Gracias a la entrevista que organizó el Fondo de Cultura Económica con el presidente Peña Nieto, saltaron a la vista varios datos relevantes: el primero fue que en la conversación entre varios periodistas y el jefe del Ejecutivo, nadie habló de libros, ni de autores, ni de la influencia que ha ejercido aquella casa editorial en todo el mundo de habla hispana. La literatura, el ensayo y la investigación le cedieron el lugar a la política; y la historia cultural de ochenta años, a veinte meses de reformas. Una pieza digna del boom latinoamericano: Vargas Llosa, García Márquez, Carlos Fuentes, Alejo Carpentier o Augusto Roa Bastos la habrían registrado con gusto en sus novelas.

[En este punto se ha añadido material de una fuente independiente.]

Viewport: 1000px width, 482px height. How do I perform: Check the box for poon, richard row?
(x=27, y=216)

Pero ese dato ya era conocido: el presidente no es un hombre de libros, sino de poder. Por eso resulta más interesante la segunda revelación de la entrevista: la visión que el presidente tiene sobre la corrupción que nos inunda y que, cada vez más, aparece como el talón de Aquiles de sus primeros meses de gobierno y como la amenaza principal a las reformas que ha emprendido. A pesar de las preguntas reiteradas de Denise Maerker y de León Krauze —que le ofrecieron varias oportunidades para pronunciarse con fuerza sobre el tema— el Presidente prefirió salir por la tangente. Primero dijo que la corrupción era un problema de cultura, luego fue al lugar común de la culpa compartida entre el gobierno y los particulares y finalmente insistió en que la transparencia era el antídoto para conjurar ese fenómeno. En suma, quedó claro que el jefe del Estado mexicano no tiene una opinión clara sobre el enojoso asunto, ni mucho menos una posición acabada para hacerle frente.

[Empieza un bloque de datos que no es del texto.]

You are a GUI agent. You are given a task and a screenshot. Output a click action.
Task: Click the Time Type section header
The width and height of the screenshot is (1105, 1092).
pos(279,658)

La vaguedad e imprecisión de sus respuestas acabaron nublando el objetivo laudatorio de la conversación. Si habremos de recordarla, no será por los aplausos más o menos obvios que le brindaron varios de sus interlocutores, sino porque fue evidente la ausencia de una concepción plausible del jefe del Estado para afrontar y disminuir la corrupción. Pero al mismo tiempo, la conversación de marras hizo posible que el tema se colara a los pasillos muy estrechos de la agenda pública, ya no como una queja reiterada ni como el escándalo de turno, sino como un problema nacional que ya no puede eludirse así nomás, ni abandonarse al tiempo, esperando que cambie la cultura de las próximas generaciones. Hay que agradecerle a esa entrevista que el vacío en la materia haya quedado perfectamente expuesto: nadie podrá decir ahora que el Estado mexicano tiene una política completa, articulada y coherente para enfrentar la corrupción.

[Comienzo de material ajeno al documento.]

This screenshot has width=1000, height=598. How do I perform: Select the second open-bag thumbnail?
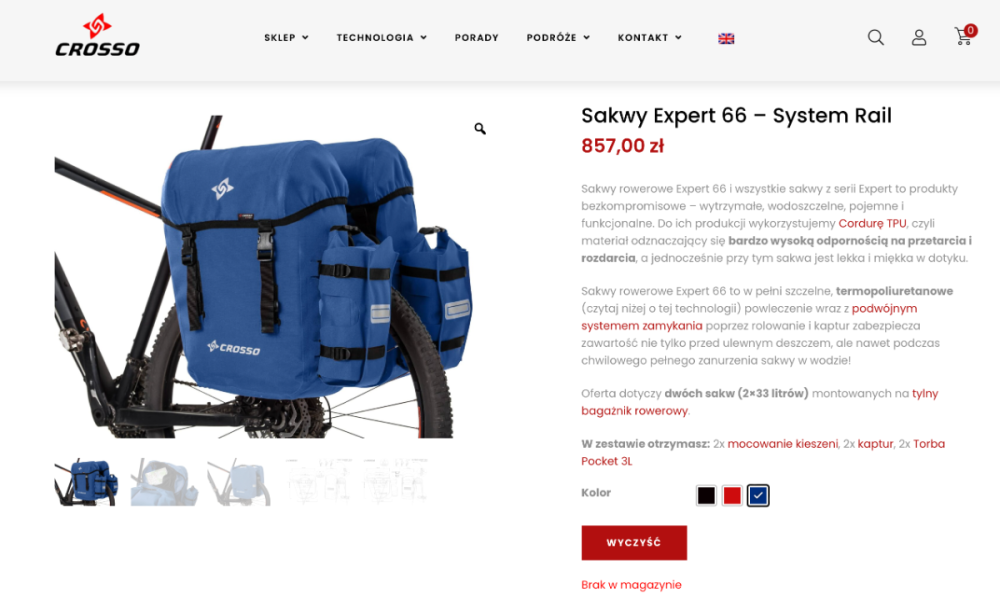pos(164,482)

El riesgo inminente es, por supuesto, que el defecto revelado quiera corregirse de cualquier manera; que, por ejemplo, los legisladores leales al jefe del Ejecutivo quieran lavar su honra retomando el proyecto de una Comisión Nacional Anticorrupción mal diseñada y que la fragmentación de las instituciones dedicadas a esa delicadísima materia se haga aún más grande. O peor aún, que de veras se pretenda afrontar la corrupción como un problema exclusivo de cultura, para dejar que sean las autoridades educativas las que asuman la responsabilidad de actuar en consecuencia.

En el mundo ideal, lo deseable sería que la clase política cobrara conciencia de que la reforma estructural que todavía no está planteada en México es, justamente, la que tendría que quebrar las trampas de las administraciones públicas. La reforma que siempre ha hecho falta para darle sustento a las demás: una política de rendición de cuentas, que no sólo habría de consistir en darle transparencia a las actuaciones del gobierno, sino en modificar las prácticas y los procesos que han permitido que la corrupción se cuele por todas las rendijas de las decisiones públicas. Una reforma tan difícil como laboriosa pero cuya necesidad es, hoy, mucho más urgente que en cualquier otro momento.